Да, Иван Антонович склонен к подвижности, переливчатости, протеичности, — склонен, как многие типы (не характеры — типы), которые, став, подобно ему, нарицательными именами, даже понятиями, этим не только не исчерпываются, но, наоборот, искажаются.
Что такое донкихотство, гамлетизм, обломовщина, ясно всем и каждому, тут не до споров, — а Дон Кихот, Гамлет, Илья Ильич Обломов? Смешон или героичен первый? Расслабленно нерешителен или собранно сложен — второй? Плох или хорош — третий? Разумеется, все вместе, героичен и смешон, расслаблен и собран, хорош и плох, но ведь как спорили, так и спорят о них, не сходясь во мнениях, преувеличивая и отъединяя одну или другую черту, — а все потому, что их, этих героев, эти типы, и не сложить воедино, как ни старайся.
Недаром, ежели говорить о нашем Илье Ильиче, уже один из первых критиков романа, Дружинин, тонко заметил, что облик Обломова в первой части никак не совпадает с обликом в части четвертой и тот, кто смешно и нудно мучит Захара, доводя его до отчаянных слез, не вполне похож на того, кто пропадает от любви к Ольге Ильинской. Совсем не похож.
Нечто подобное — с Дон Кихотом. С Гамлетом.

*Обязательные задания:*
[a] Выпишите из текста о литературных типах отрывок от «Что такое донкихотство, гамлетизм, обломовщина, ясно» до «как ни старайся.» включительно.
[b] Почему, согласно тексту о литературных типах, о Дон Кихоте, Гамлете и Обломове спорят до сих пор? Ответьте одним–тремя предложениями.

*Набор данных:*
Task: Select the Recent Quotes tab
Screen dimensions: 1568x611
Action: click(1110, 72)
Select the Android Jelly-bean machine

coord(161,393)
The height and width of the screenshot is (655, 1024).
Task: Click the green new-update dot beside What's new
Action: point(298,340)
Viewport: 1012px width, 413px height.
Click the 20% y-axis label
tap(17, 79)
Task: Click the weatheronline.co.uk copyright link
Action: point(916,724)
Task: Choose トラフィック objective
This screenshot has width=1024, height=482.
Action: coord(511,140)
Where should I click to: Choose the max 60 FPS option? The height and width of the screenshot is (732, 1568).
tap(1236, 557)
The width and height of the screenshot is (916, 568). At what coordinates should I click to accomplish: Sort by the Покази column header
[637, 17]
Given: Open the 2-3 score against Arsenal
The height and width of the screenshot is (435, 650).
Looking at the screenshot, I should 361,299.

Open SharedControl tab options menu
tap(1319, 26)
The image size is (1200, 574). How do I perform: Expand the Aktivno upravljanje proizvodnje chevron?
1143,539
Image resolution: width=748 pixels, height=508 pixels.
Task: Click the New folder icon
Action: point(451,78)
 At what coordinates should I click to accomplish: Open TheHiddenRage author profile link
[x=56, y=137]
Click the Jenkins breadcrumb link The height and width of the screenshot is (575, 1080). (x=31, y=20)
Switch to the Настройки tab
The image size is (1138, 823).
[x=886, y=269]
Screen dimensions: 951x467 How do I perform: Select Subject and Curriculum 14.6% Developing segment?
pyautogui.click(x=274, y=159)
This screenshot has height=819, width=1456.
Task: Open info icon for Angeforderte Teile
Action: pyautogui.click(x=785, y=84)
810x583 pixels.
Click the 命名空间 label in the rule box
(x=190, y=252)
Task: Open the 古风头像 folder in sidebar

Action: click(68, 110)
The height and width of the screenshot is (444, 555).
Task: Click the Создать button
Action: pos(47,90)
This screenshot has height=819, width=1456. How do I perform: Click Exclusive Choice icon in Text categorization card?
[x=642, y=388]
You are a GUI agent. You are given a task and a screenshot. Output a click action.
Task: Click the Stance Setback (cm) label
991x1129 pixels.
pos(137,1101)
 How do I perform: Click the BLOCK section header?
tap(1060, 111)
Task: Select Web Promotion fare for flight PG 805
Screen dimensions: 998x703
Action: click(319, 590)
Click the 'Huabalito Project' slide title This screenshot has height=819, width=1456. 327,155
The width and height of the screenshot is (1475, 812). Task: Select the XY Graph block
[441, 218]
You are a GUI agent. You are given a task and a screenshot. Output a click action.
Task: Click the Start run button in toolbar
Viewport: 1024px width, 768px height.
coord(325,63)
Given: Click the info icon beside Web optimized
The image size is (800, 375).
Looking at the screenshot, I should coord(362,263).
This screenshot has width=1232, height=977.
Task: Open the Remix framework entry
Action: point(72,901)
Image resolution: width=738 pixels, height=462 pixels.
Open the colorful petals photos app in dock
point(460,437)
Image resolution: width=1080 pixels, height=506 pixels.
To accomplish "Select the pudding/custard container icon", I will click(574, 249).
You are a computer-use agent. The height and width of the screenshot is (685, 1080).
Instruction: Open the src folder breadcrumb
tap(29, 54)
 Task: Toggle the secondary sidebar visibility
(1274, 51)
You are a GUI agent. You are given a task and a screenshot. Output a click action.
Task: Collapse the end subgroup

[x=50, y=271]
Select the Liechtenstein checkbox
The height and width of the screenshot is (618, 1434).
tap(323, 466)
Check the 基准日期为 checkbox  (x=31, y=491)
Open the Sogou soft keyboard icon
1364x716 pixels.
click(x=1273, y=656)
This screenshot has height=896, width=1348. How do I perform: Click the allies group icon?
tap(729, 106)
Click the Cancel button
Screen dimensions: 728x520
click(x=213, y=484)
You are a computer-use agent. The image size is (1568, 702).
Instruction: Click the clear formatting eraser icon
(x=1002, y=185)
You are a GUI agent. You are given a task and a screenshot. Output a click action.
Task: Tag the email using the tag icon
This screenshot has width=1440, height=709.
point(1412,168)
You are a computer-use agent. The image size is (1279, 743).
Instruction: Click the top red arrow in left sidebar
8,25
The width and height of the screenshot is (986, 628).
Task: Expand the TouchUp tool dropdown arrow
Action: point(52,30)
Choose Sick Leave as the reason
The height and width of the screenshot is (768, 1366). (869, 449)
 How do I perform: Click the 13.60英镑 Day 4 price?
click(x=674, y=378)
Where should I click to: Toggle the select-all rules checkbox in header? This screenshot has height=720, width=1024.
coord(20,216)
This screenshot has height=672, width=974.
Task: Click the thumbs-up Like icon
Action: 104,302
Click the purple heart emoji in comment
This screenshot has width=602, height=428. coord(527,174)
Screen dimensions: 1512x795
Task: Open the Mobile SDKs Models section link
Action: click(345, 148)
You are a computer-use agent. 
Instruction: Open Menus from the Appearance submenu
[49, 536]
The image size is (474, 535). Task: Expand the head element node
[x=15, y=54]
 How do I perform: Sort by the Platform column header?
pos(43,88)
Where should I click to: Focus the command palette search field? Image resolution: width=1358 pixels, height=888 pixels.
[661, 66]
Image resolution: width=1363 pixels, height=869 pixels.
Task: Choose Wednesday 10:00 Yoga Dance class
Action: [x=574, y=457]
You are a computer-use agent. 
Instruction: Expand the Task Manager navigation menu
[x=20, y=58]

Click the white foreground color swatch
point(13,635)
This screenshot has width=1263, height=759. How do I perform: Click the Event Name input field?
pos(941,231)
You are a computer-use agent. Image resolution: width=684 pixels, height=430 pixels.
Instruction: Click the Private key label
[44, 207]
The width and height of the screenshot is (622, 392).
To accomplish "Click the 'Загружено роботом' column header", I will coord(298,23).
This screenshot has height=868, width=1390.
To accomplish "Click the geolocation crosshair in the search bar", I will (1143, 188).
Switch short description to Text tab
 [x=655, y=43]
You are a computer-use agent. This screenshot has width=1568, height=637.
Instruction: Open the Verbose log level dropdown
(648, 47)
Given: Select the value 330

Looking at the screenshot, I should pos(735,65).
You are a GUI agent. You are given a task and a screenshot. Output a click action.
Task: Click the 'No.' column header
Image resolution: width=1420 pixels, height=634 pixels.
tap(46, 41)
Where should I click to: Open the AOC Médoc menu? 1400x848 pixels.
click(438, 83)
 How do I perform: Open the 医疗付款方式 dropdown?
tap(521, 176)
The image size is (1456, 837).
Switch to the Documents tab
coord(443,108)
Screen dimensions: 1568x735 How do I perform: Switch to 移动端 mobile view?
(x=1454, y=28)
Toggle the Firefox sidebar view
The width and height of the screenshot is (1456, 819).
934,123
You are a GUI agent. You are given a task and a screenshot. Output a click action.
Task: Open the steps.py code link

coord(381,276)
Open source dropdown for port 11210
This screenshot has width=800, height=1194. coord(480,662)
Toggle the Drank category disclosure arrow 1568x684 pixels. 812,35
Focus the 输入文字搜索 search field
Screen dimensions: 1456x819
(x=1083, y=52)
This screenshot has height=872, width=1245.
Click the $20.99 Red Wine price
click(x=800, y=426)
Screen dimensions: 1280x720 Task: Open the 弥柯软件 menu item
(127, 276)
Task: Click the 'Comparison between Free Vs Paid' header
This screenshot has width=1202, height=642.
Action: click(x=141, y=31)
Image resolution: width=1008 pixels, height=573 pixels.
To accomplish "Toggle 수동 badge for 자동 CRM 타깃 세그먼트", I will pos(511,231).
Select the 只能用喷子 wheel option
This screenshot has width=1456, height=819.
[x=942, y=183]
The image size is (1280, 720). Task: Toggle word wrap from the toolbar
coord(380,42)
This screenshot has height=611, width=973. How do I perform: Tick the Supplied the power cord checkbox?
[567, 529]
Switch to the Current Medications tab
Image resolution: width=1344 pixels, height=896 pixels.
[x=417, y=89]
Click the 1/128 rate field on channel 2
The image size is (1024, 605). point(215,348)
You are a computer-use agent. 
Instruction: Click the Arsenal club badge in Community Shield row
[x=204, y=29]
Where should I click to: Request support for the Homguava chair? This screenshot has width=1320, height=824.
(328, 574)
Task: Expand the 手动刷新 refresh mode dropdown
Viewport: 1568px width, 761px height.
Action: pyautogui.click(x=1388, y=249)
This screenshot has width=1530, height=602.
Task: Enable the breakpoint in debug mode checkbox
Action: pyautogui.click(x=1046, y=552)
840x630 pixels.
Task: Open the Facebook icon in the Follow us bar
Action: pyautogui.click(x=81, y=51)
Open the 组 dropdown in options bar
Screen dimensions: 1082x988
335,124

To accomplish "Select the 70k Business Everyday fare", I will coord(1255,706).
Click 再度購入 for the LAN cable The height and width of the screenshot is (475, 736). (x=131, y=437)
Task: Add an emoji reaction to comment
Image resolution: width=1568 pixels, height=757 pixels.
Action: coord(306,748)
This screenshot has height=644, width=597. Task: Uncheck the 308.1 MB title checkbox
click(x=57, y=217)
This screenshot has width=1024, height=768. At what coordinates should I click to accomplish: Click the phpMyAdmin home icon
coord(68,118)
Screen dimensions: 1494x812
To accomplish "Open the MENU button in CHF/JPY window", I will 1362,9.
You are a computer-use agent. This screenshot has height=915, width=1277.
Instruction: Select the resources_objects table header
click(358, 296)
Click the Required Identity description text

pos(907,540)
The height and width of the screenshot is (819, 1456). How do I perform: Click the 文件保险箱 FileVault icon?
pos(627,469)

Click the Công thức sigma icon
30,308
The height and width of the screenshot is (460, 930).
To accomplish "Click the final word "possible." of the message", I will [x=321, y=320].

*Ответы по заданиям:*
[a]
Что такое донкихотство, гамлетизм, обломовщина, ясно всем и каждому, тут не до споров, — а Дон Кихот, Гамлет, Илья Ильич Обломов? Смешон или героичен первый? Расслабленно нерешителен или собранно сложен — второй? Плох или хорош — третий? Разумеется, все вместе, героичен и смешон, расслаблен и собран, хорош и плох, но ведь как спорили, так и спорят о них, не сходясь во мнениях, преувеличивая и отъединяя одну или другую черту, — а все потому, что их, этих героев, эти типы, и не сложить воедино, как ни старайся.

[b] Этих героев невозможно сложить воедино, хотя в каждом сочетаются противоположные черты: героичность и смешное, расслабленность и собранность, хорошее и плохое. Спорящие преувеличивают и отъединяют одну или другую черту, поэтому и не сходятся во мнениях.